WHAT TO WORK ON:
What is needed is an exact copy of the lines in the listing below, from the one with "width, 1372px height." up to and including the one with "Task: Click the authorization", with no other lines.

--

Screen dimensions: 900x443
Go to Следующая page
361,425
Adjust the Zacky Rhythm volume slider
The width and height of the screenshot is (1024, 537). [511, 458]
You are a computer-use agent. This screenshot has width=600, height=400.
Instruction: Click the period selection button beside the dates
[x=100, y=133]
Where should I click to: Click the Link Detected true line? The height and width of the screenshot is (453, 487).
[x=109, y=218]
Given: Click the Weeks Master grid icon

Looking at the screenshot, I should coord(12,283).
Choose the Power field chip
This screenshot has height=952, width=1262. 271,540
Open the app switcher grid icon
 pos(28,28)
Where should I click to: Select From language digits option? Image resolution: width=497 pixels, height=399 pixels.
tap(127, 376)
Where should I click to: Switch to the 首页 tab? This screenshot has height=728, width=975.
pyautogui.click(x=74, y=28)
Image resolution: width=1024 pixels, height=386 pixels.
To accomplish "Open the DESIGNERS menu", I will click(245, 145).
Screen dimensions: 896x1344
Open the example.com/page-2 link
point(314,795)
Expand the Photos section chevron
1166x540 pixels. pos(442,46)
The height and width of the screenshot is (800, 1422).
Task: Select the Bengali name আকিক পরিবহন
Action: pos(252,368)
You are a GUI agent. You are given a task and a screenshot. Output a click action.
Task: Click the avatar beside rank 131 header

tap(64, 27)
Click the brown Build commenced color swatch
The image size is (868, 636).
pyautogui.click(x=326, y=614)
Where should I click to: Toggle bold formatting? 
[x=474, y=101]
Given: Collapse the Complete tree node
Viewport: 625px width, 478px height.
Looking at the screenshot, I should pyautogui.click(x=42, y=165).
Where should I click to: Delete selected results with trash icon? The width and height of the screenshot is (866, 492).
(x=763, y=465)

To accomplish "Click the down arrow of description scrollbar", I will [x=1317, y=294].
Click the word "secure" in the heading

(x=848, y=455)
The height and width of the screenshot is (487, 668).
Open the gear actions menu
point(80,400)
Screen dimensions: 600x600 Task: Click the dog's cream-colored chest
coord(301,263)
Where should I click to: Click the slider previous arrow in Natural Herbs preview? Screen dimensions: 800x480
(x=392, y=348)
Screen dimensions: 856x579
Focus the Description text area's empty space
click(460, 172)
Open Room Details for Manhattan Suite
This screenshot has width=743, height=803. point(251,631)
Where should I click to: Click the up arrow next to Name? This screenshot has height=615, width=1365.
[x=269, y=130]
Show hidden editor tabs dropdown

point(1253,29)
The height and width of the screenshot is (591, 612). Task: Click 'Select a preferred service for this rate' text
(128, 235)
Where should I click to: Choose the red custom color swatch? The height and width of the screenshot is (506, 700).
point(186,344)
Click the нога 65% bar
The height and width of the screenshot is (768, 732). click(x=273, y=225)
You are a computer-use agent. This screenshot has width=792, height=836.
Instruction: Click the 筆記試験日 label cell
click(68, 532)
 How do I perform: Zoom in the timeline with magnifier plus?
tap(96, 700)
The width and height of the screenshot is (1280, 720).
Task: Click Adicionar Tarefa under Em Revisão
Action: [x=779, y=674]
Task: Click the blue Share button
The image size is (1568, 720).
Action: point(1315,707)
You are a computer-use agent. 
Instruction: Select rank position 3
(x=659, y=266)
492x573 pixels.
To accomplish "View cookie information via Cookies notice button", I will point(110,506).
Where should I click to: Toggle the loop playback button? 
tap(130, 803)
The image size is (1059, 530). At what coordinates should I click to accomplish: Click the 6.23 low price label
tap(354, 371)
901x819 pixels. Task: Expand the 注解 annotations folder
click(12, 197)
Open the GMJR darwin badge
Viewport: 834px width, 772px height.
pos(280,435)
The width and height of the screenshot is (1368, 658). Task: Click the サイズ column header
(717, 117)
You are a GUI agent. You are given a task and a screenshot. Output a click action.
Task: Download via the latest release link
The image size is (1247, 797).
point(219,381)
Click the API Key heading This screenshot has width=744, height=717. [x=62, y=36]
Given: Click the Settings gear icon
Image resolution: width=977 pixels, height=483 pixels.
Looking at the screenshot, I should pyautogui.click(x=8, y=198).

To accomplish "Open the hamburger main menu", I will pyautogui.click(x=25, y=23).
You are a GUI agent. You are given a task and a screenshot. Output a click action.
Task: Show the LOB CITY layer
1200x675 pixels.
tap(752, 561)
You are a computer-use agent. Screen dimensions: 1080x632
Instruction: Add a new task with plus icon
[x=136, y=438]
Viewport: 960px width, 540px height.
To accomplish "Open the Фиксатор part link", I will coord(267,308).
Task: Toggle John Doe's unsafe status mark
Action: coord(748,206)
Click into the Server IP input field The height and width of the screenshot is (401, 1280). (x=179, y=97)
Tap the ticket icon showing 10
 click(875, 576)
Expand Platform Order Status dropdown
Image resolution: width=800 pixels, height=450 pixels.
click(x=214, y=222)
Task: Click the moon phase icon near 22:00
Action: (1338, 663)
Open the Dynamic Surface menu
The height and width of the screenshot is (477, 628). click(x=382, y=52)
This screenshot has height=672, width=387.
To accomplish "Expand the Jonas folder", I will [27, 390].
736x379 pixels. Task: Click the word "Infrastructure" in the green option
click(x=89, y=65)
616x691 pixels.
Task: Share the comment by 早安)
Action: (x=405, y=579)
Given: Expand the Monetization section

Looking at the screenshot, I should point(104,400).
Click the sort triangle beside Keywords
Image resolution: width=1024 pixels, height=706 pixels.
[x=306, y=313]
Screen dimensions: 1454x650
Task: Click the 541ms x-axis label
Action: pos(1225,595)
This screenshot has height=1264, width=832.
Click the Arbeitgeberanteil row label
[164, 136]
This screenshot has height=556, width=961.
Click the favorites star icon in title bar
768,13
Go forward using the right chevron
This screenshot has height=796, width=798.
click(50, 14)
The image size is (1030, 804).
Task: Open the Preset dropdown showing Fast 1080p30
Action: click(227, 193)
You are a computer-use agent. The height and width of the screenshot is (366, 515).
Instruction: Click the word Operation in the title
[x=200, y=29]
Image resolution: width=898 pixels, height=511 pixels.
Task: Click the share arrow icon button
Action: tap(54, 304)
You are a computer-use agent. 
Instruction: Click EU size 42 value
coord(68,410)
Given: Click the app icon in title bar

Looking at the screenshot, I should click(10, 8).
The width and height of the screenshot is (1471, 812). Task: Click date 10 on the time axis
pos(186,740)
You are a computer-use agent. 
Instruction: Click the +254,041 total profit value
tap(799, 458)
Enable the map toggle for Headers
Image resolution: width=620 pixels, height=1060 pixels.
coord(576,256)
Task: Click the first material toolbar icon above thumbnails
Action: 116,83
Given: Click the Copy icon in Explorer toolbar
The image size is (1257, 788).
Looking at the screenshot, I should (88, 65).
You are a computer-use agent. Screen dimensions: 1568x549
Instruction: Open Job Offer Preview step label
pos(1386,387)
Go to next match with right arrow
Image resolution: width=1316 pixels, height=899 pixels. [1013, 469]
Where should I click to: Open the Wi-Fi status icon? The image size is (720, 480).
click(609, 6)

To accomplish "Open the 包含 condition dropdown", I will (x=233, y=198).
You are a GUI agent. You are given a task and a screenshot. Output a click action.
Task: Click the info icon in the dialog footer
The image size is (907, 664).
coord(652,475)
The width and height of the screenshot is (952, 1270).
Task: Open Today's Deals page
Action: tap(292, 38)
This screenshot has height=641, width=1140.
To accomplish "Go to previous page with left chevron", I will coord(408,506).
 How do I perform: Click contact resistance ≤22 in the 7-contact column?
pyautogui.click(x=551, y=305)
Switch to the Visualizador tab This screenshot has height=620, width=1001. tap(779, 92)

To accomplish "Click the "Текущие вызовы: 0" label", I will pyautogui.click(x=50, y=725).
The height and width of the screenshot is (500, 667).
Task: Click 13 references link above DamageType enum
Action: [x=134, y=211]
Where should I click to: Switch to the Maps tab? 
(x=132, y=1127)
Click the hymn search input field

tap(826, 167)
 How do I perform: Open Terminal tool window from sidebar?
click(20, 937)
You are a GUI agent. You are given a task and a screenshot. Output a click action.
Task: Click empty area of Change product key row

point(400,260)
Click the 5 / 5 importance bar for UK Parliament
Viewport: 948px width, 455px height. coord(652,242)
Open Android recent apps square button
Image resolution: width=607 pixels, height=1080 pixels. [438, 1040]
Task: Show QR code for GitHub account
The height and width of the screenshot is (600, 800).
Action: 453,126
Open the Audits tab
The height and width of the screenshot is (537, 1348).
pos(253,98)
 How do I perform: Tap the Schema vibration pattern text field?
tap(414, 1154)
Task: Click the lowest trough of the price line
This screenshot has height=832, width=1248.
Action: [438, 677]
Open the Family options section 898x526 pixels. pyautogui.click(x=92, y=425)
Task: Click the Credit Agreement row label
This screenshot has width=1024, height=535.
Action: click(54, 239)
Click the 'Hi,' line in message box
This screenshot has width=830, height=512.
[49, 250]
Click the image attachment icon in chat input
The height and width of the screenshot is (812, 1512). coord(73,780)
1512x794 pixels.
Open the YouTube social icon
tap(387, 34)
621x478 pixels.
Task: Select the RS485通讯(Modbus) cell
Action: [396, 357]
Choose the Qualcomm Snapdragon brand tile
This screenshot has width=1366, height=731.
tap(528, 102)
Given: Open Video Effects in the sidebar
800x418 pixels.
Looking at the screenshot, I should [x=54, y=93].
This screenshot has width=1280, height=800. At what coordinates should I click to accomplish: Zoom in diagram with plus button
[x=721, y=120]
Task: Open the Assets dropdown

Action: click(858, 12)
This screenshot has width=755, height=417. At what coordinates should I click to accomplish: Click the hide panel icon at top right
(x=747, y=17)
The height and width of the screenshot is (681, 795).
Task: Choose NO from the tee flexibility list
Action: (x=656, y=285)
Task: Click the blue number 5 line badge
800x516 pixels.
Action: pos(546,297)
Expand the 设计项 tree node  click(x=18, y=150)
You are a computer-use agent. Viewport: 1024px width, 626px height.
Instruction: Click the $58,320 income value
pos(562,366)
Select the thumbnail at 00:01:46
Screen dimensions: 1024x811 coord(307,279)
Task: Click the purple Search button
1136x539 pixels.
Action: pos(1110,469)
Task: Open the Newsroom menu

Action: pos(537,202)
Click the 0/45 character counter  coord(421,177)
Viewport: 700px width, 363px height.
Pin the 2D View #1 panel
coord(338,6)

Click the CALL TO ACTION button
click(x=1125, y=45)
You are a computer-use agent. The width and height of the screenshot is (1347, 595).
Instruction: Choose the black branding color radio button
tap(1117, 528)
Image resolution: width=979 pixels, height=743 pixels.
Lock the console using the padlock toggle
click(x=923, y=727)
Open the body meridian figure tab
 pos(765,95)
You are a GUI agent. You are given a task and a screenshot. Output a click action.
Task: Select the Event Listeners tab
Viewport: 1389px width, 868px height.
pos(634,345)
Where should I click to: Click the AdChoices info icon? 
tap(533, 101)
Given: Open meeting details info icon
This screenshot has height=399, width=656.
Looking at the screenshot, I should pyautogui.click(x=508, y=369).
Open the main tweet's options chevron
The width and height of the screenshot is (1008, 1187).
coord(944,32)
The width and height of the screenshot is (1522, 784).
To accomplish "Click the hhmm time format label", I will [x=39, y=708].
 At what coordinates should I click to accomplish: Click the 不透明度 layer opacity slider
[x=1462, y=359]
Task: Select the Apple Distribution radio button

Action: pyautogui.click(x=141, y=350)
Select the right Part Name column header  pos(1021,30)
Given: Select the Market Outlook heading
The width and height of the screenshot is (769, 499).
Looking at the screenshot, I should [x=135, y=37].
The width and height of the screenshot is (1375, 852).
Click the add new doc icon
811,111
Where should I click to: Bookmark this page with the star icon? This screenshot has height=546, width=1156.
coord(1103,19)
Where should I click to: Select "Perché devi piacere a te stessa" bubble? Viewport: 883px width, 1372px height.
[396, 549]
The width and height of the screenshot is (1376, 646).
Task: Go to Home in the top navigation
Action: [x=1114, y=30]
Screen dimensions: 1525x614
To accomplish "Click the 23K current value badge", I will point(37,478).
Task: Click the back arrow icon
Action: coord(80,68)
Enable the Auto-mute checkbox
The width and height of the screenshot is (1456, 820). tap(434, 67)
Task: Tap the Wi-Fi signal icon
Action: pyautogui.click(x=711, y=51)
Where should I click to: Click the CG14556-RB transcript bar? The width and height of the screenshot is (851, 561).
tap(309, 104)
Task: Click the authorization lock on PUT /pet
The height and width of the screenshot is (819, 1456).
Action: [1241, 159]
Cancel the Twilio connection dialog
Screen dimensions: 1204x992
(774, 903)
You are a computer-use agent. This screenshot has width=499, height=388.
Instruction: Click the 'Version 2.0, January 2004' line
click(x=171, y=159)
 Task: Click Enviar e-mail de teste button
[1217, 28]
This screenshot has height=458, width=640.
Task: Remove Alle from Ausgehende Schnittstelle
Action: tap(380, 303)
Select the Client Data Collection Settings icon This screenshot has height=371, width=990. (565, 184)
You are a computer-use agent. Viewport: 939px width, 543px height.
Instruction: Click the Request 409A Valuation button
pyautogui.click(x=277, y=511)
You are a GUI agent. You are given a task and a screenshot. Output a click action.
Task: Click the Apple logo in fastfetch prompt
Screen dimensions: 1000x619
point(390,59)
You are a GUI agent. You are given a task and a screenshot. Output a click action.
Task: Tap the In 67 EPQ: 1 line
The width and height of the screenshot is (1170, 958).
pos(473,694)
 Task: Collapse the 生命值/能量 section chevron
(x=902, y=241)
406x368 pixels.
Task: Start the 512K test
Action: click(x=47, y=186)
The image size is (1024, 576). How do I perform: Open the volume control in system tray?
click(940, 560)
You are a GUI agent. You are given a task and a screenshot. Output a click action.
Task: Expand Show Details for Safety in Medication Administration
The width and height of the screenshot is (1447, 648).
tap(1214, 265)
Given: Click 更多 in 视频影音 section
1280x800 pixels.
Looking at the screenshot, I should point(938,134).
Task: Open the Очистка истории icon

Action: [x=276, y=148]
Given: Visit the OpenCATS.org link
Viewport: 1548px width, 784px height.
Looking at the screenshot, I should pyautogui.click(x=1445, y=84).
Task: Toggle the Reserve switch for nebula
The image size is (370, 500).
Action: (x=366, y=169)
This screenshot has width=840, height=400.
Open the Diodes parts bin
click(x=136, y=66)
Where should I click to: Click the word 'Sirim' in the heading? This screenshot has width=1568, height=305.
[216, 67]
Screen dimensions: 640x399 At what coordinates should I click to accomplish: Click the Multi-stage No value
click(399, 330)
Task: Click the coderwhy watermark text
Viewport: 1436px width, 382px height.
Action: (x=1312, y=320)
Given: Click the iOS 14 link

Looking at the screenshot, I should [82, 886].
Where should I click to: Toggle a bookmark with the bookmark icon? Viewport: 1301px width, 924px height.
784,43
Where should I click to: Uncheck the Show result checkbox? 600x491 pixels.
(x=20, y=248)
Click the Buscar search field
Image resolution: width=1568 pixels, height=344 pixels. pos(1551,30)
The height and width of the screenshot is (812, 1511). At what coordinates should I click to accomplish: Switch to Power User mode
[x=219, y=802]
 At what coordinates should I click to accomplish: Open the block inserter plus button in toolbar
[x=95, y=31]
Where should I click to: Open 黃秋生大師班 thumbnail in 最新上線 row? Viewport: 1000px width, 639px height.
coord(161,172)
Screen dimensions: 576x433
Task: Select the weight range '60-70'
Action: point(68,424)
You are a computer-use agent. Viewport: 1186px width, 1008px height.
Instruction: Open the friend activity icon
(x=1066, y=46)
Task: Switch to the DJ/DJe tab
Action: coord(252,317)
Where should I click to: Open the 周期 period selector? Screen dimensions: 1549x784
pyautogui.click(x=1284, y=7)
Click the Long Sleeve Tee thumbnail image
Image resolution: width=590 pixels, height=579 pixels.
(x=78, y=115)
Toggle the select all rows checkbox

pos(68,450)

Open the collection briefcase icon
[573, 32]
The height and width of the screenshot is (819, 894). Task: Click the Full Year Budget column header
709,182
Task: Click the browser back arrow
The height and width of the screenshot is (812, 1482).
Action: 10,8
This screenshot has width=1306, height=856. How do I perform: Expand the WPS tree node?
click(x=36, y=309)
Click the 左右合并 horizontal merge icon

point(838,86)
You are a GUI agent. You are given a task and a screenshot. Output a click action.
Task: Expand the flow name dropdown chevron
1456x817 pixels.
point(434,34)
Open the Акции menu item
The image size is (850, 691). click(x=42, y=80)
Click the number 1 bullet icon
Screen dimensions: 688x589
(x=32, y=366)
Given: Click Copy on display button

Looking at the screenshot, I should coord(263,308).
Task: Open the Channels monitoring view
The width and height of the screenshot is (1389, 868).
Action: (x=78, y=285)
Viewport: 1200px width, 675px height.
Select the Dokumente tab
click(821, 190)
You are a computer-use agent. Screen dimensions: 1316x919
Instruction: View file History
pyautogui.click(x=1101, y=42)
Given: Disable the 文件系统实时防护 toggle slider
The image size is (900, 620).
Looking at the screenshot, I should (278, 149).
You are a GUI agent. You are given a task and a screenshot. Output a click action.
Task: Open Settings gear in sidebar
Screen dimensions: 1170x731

--

RESULT OF THIS TASK:
Where should I click to: Select "Perché devi piacere a te stessa" bubble? Viewport: 883px width, 1372px height.
[396, 549]
The width and height of the screenshot is (1376, 646).
Task: Go to Home in the top navigation
Action: [x=1114, y=30]
Screen dimensions: 1525x614
To accomplish "Click the 23K current value badge", I will point(37,478).
Task: Click the back arrow icon
Action: coord(80,68)
Enable the Auto-mute checkbox
The width and height of the screenshot is (1456, 820). tap(434, 67)
Task: Tap the Wi-Fi signal icon
Action: pyautogui.click(x=711, y=51)
Where should I click to: Click the CG14556-RB transcript bar? The width and height of the screenshot is (851, 561).
tap(309, 104)
Task: Click the authorization lock on PUT /pet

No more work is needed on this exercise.